● **Your goal**
Take each line of the data that contains the string "This" and copy it.

[Collected data entries]
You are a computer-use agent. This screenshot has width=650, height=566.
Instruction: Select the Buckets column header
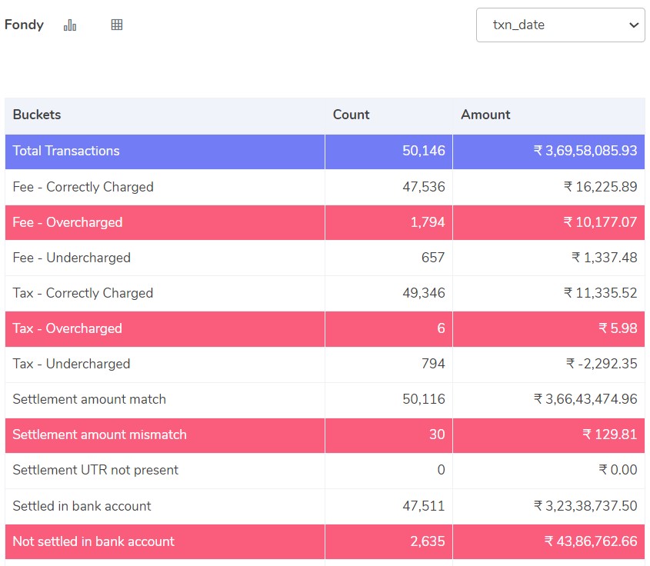[35, 115]
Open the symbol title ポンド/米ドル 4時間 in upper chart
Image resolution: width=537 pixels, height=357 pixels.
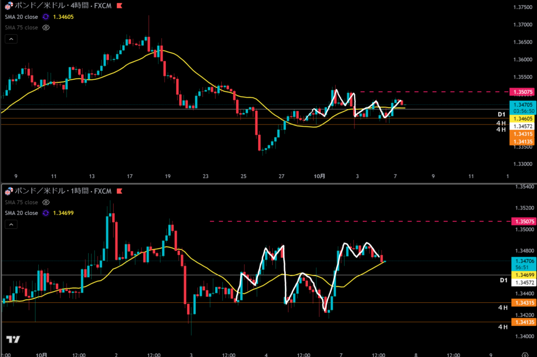tap(63, 6)
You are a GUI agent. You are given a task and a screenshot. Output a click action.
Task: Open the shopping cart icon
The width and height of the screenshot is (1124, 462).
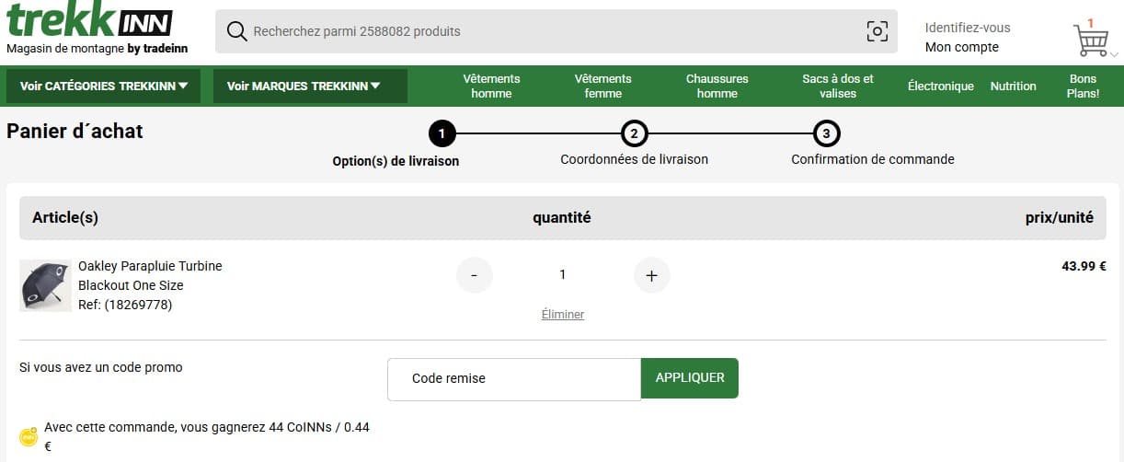(x=1090, y=40)
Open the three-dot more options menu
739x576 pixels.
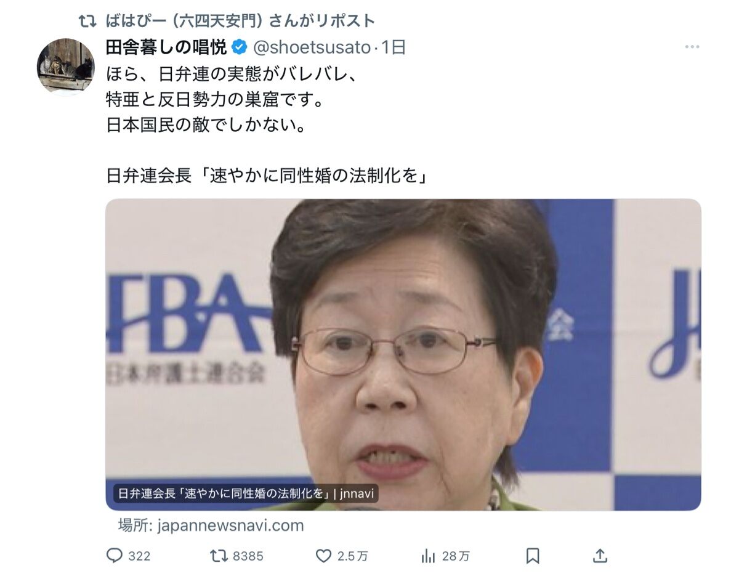(692, 47)
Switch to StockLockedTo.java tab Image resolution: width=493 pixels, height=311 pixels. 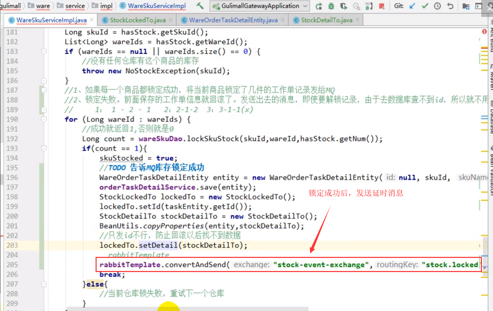(x=137, y=20)
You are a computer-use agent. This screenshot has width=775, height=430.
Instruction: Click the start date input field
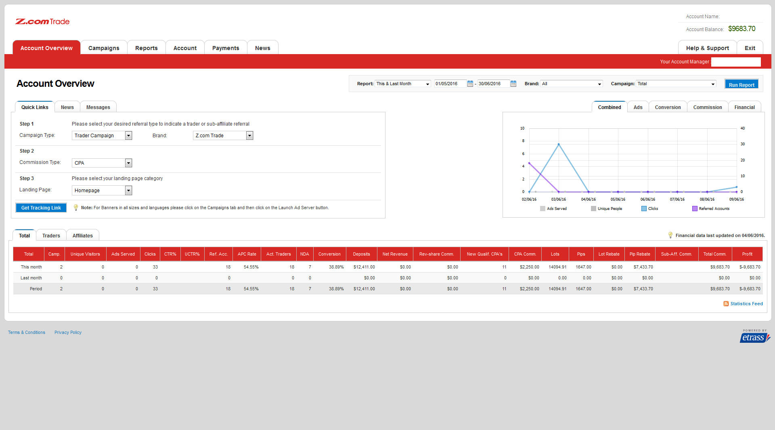(450, 84)
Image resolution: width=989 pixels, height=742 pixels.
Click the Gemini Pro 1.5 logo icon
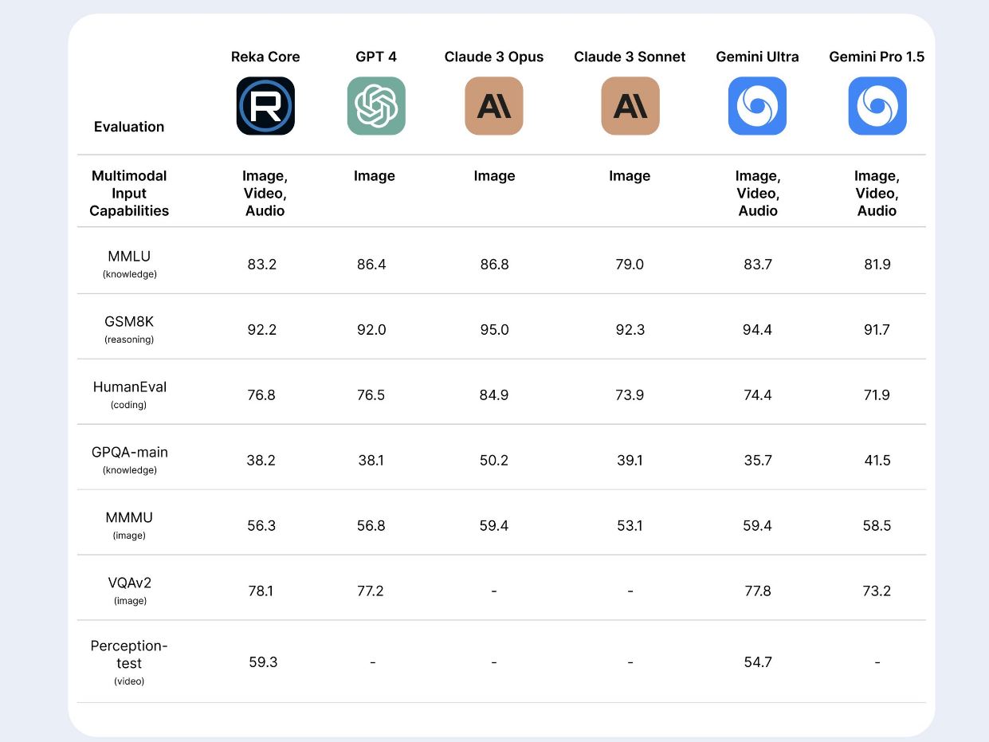click(x=877, y=106)
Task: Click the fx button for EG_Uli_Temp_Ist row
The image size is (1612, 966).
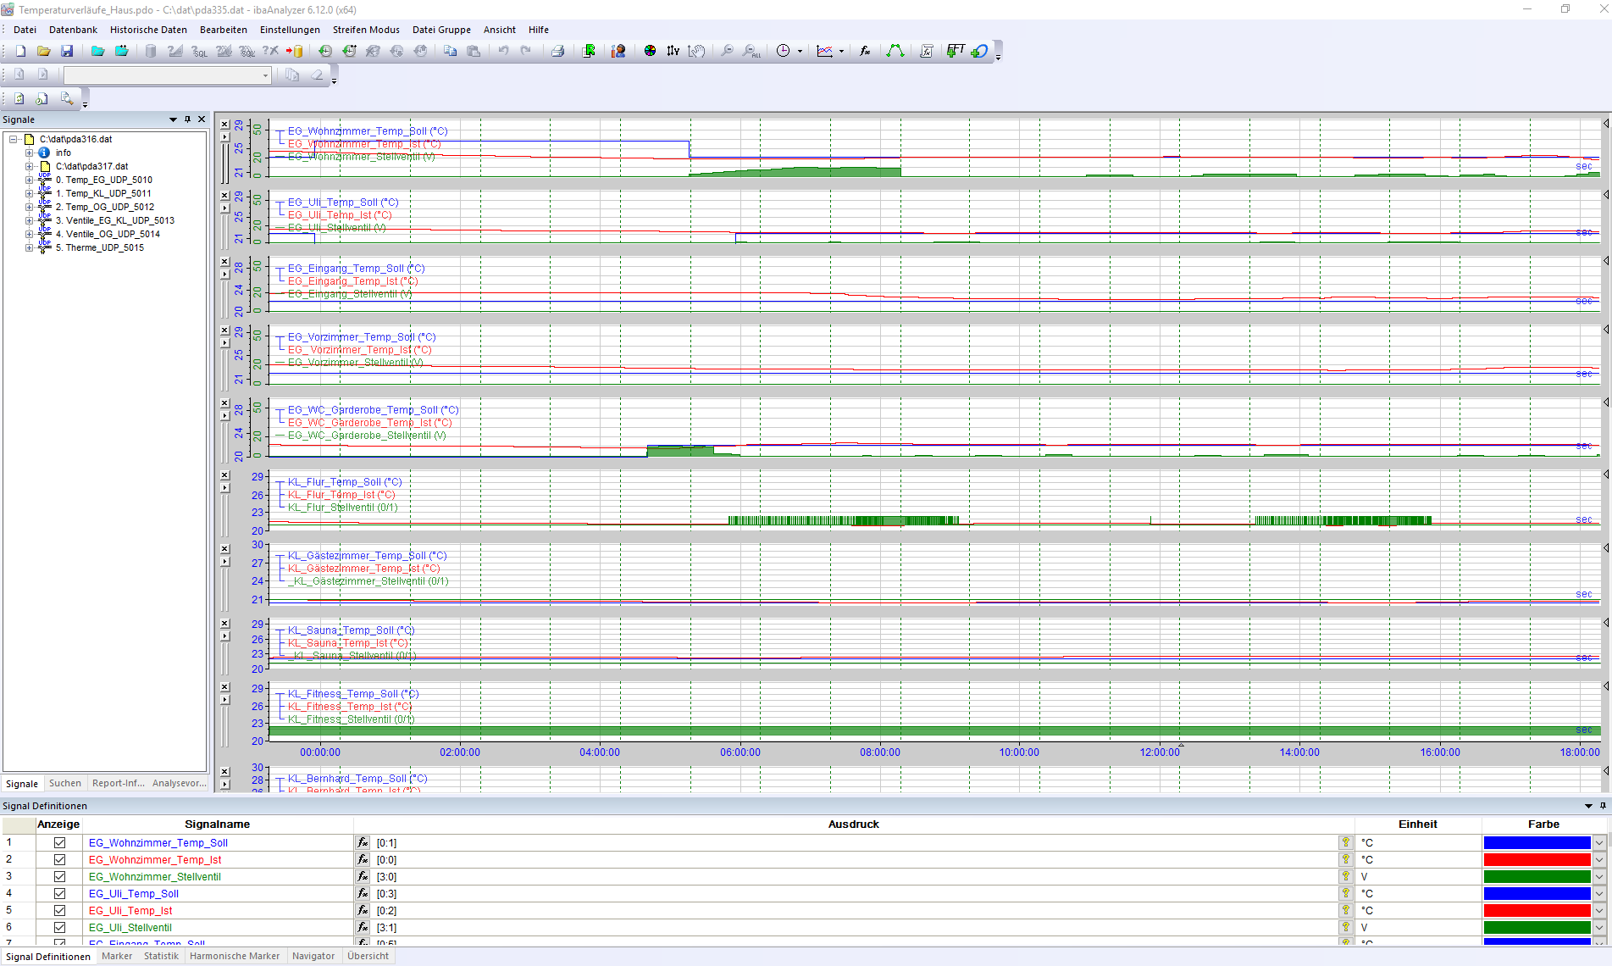Action: [363, 910]
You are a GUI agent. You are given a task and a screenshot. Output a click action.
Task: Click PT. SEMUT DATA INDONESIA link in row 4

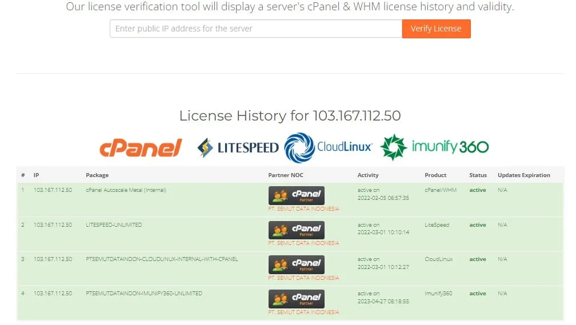point(303,312)
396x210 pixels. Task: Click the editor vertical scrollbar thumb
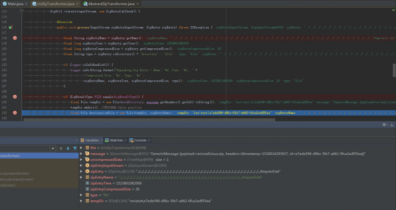tap(394, 70)
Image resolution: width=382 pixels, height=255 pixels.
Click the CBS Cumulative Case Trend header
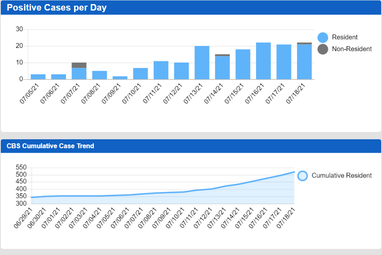tap(50, 146)
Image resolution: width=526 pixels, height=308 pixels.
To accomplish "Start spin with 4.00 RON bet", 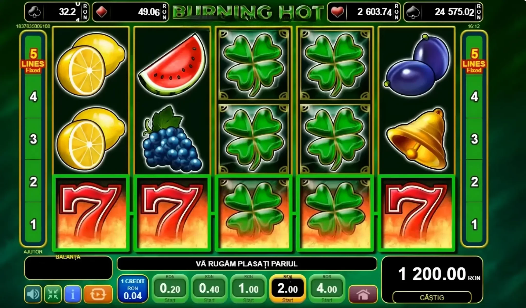I will [327, 289].
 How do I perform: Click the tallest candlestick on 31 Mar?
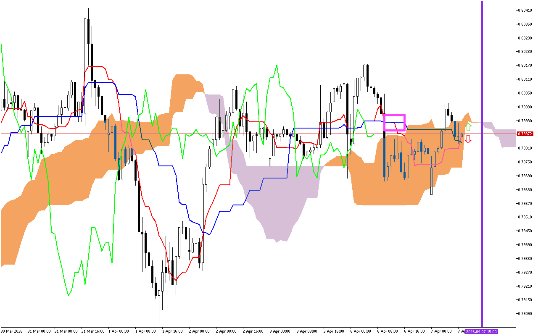tap(85, 63)
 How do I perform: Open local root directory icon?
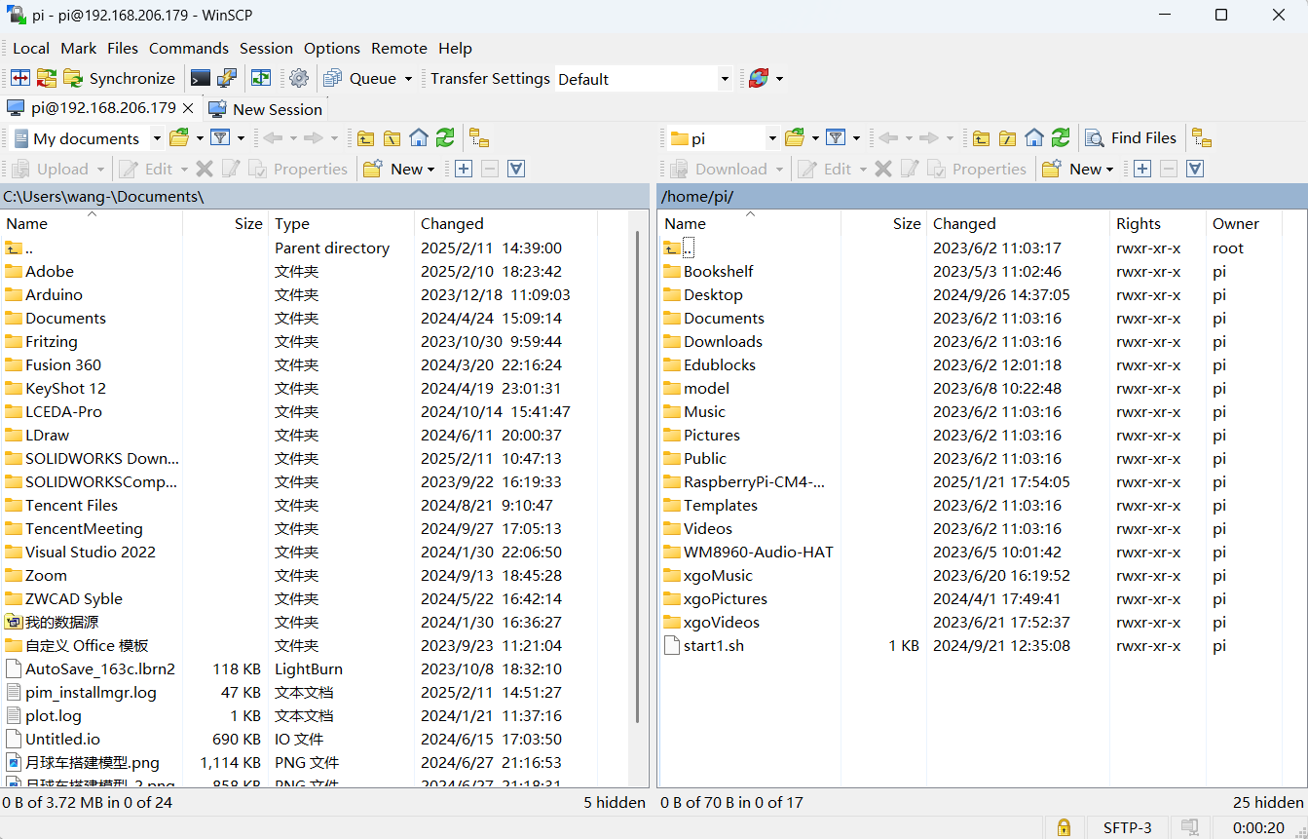[x=392, y=138]
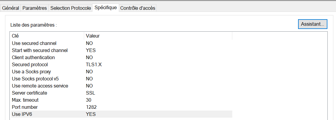Image resolution: width=336 pixels, height=120 pixels.
Task: Switch to the Général tab
Action: [x=11, y=8]
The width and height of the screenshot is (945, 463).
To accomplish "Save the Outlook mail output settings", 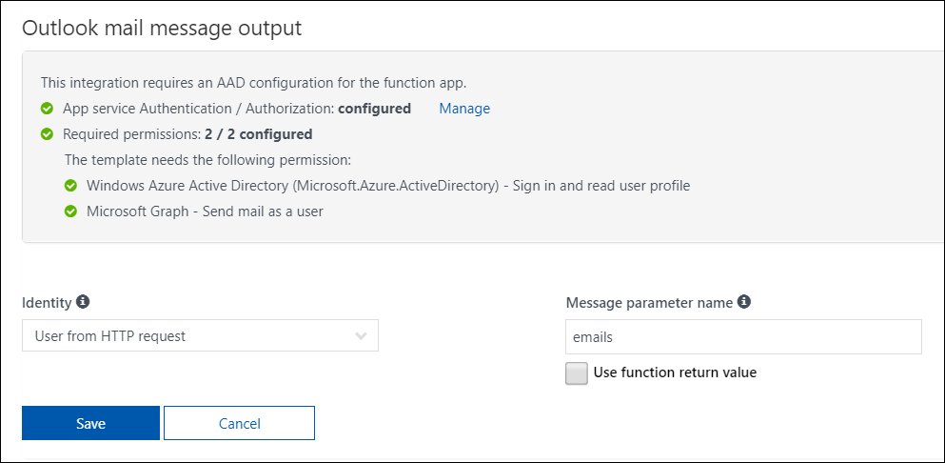I will tap(90, 423).
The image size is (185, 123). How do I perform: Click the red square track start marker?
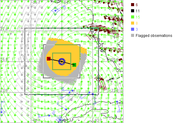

● **Expected output**
You are a computer-use agent. This screenshot has width=650, height=566.
You are a computer-use agent. This screenshot has width=775, height=430.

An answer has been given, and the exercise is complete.